Where:
Online event
Admission:
FREE
Categories:
History, Lectures & Conferences, Sports & Active Life
Event website:
https://fareharbor.com/embeds/book/thegibsonhouse/items/384640/?full-items=yes&flow=468779
The Gibson House is pleased to announce the latest in its baseball-history series. Join us for a lively discussion filled with stories about the "good old days" of baseball, from World War II to the Red Sox "Impossible Dream" of 1967, with an emphasis on how the game transitioned from radio to TV.
Baseball historian Donna Halper will lead the discussion, highlighting key, and mostly local, baseball personalities past and present, including Jim Britt, Curt Gowdy, Ned Martin, and Joe Castiglione. She will also discuss sports-talk radio, and how the rise of the Internet and social media changed the business of baseball forever.

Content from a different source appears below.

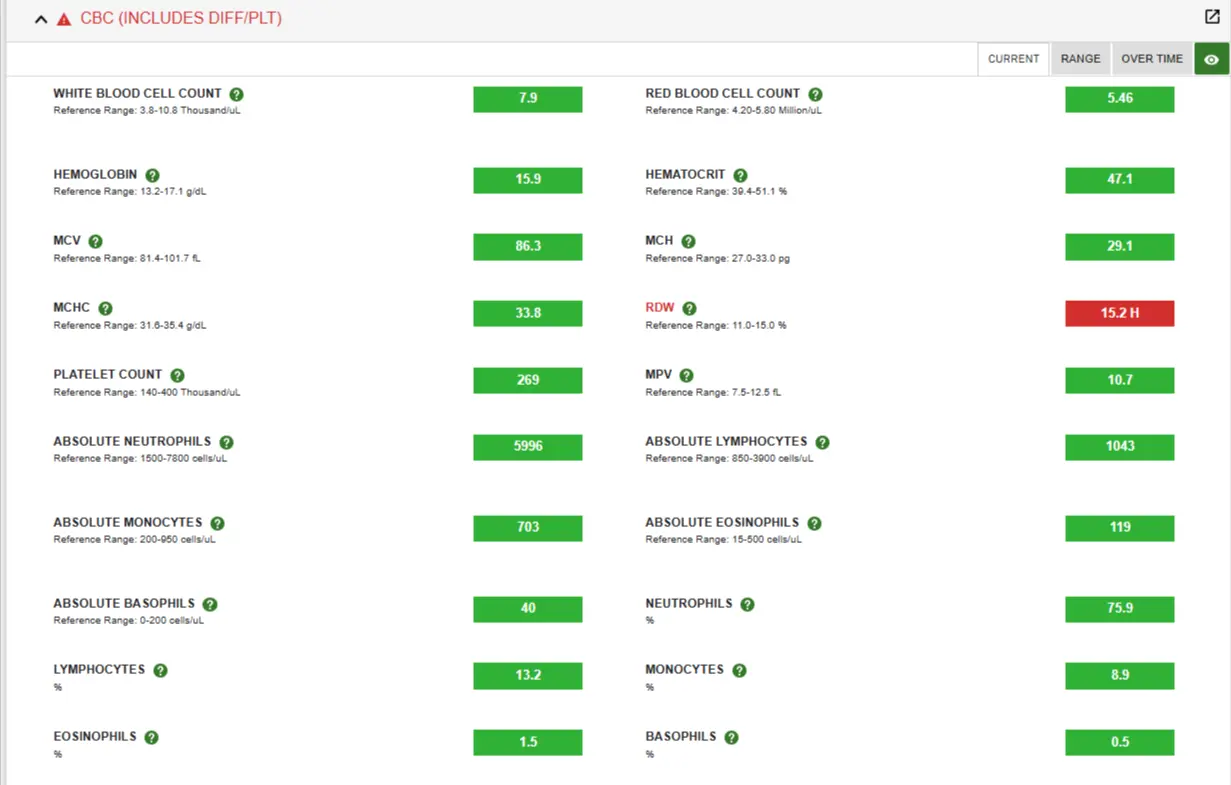This screenshot has width=1231, height=785.
Task: Click the Red Blood Cell Count 5.46 value
Action: (1119, 99)
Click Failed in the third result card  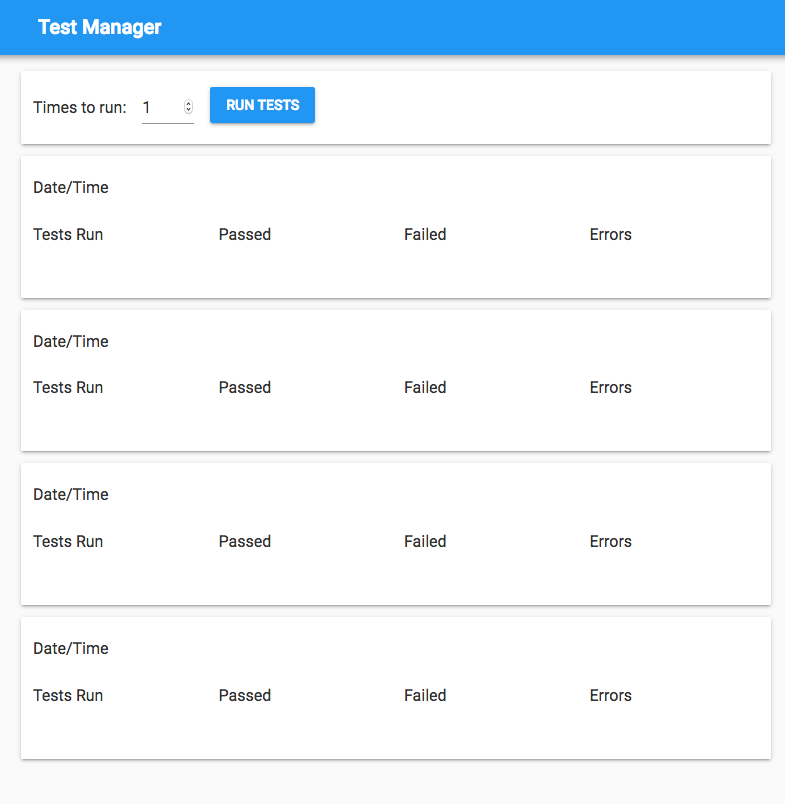[x=425, y=542]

Donna Halper, Ph.D., is an associate professor of Communication and Media Studies at Lesley University in Cambridge, Mass. A former broadcaster, she is also the author of six books and has written numerous biographical sketches about baseball history for the Society for American Baseball Research.
Moderating the event will be Bob Goodof, longtime baseball-history program sponsor and former Gibson House board member and treasurer.
About the Gibson House Museum
The Gibson House is a historic house museum located in Boston's Back Bay neighborhood. Now a National Historic Landmark, the home served as residence to three generations of Gibson family members and their household staff between 1859 and 1954. The Museum’s four floors of period rooms, including the original kitchen, are a time capsule of domestic life in the nineteenth and early twentieth centuries. Visitors experience the house through guided tours that interpret class and culture through the stories and objects of the people who lived and worked there.
The Gibson House Museum is a National Historic Landmark and is listed on the Massachusetts State Register of Historic Places.